*ENTRIES SUPPLIED*.

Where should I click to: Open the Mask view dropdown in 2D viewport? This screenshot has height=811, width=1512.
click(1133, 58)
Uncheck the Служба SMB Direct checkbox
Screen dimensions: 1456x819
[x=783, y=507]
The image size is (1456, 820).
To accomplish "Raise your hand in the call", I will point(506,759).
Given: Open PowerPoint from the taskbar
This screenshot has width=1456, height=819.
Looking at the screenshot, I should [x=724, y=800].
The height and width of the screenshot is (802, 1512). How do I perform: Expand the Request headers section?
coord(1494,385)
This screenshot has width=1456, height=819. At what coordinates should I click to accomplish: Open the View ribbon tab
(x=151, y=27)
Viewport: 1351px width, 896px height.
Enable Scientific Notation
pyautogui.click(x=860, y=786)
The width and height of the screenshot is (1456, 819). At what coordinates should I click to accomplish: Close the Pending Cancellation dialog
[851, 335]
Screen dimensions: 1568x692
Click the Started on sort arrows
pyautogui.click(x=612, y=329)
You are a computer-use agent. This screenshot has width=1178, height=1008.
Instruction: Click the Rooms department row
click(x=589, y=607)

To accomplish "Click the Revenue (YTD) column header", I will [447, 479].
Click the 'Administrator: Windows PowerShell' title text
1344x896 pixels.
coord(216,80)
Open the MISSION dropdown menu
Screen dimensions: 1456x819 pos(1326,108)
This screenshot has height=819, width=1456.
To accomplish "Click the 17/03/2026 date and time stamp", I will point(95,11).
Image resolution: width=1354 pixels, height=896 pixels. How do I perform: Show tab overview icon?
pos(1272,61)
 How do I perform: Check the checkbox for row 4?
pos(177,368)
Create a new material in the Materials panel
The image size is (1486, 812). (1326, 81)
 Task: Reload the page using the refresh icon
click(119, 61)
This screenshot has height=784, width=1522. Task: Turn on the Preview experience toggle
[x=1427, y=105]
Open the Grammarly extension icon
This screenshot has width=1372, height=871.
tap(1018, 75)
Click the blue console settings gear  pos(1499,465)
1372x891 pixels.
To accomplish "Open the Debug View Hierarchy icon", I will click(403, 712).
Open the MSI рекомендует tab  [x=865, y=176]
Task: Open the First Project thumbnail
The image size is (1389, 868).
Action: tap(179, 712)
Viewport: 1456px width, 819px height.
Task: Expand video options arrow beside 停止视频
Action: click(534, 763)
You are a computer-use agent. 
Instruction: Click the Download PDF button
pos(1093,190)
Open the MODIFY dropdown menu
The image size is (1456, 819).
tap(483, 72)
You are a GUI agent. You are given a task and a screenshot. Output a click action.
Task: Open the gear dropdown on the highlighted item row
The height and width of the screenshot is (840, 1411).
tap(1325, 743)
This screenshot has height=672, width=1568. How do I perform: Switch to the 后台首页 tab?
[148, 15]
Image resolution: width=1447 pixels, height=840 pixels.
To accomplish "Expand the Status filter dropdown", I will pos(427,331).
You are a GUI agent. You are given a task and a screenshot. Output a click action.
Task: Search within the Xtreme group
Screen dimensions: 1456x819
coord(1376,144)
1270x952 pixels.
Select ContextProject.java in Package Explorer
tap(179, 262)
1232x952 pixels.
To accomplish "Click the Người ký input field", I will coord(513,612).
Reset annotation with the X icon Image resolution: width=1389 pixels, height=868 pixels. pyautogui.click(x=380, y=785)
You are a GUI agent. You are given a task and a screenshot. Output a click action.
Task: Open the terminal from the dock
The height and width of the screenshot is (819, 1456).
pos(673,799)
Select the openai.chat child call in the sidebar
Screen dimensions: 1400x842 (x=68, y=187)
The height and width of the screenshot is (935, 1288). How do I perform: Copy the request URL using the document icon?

*YOUR TASK*. Say the number of lines in the listing that hold "computer", with no added words.

*RESPONSE FOR THIS EXERCISE*. 2